[Opening Record extracts section]

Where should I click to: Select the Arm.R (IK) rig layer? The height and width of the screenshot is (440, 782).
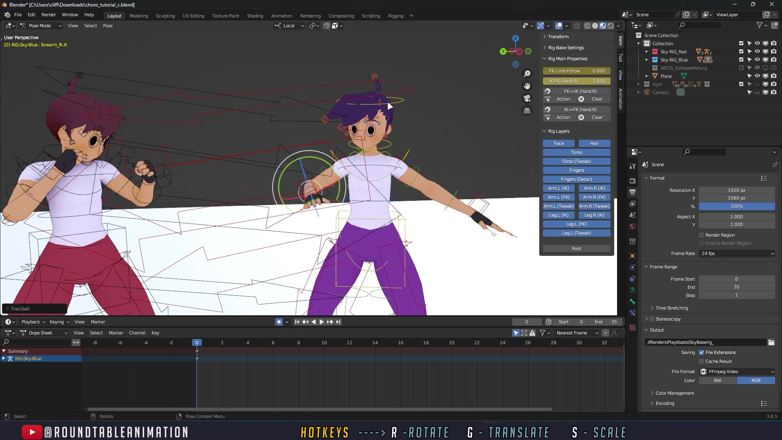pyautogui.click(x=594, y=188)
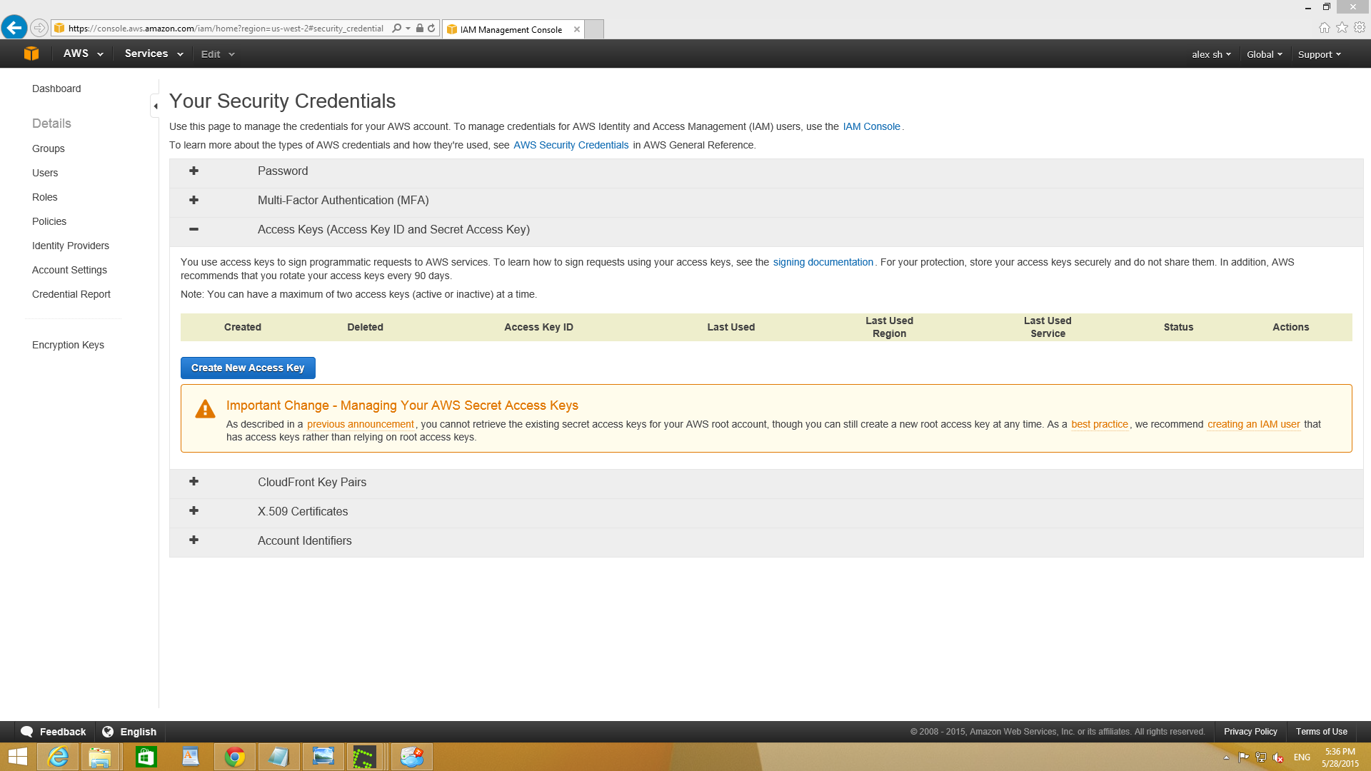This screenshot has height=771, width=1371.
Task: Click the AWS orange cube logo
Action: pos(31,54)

[Closing Record extracts section]

### Task brief
Output the records above exactly, leaving out pictures.

### Written response
Where should I click to: Select the Arm.R (IK) rig layer? The height and width of the screenshot is (440, 782).
pyautogui.click(x=594, y=188)
This screenshot has height=771, width=1371.
Task: Click the AWS orange cube logo
Action: pos(31,54)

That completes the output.